WHAT IS BEING ASKED: Hunt through the lines below for the string "will" and copy each one that has it.

Collected data:
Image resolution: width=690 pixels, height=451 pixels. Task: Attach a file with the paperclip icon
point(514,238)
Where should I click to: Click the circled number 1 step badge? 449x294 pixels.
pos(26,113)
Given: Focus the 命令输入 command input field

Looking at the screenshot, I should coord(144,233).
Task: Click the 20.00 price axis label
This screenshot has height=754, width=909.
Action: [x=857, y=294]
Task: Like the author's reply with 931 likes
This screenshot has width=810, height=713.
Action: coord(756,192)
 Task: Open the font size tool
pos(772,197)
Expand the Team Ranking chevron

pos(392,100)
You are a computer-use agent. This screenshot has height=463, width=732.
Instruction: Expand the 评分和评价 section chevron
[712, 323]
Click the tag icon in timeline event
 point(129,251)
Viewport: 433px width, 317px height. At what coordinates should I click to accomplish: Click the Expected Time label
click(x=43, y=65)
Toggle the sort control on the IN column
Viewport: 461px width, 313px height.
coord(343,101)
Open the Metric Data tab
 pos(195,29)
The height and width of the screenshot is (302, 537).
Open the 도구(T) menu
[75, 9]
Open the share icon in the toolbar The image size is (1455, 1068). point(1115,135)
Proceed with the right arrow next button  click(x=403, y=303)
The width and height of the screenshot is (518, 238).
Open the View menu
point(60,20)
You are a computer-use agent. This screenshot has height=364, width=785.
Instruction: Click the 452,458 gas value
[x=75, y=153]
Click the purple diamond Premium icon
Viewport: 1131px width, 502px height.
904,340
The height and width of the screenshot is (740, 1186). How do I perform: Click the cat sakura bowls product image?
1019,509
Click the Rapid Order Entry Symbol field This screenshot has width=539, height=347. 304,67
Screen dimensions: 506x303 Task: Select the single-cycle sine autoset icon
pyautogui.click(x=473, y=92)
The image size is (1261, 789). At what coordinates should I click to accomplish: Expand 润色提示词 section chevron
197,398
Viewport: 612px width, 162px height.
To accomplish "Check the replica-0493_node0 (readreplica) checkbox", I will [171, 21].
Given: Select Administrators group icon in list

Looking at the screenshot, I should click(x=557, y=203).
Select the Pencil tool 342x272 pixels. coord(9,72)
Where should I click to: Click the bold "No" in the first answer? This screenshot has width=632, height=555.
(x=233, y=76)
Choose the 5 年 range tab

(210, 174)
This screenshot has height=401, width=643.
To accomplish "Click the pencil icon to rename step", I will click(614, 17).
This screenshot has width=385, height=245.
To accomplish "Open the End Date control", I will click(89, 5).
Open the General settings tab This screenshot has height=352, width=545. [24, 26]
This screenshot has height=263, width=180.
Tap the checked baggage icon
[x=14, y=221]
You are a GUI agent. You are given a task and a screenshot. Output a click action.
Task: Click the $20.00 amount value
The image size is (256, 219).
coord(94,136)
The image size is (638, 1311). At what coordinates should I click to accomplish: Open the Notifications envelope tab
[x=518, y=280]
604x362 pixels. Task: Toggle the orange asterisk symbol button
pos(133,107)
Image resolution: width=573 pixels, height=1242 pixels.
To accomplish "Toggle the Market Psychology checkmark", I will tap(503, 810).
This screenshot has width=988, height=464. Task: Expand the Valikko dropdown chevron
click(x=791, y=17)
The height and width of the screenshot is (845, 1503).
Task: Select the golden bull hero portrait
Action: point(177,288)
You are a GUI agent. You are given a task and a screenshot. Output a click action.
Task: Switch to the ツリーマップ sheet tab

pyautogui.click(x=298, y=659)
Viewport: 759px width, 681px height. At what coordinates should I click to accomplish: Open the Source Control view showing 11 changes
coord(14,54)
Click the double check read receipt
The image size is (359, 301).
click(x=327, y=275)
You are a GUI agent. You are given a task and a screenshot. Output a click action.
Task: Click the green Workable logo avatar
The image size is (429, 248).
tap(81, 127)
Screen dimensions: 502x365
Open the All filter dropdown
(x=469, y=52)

TASK RESULT:
To accomplish "Check the replica-0493_node0 (readreplica) checkbox", I will [171, 21].
To accomplish "Click the pencil icon to rename step", I will click(614, 17).
To accomplish "Open the End Date control", I will click(89, 5).
To accomplish "Toggle the Market Psychology checkmark", I will tap(503, 810).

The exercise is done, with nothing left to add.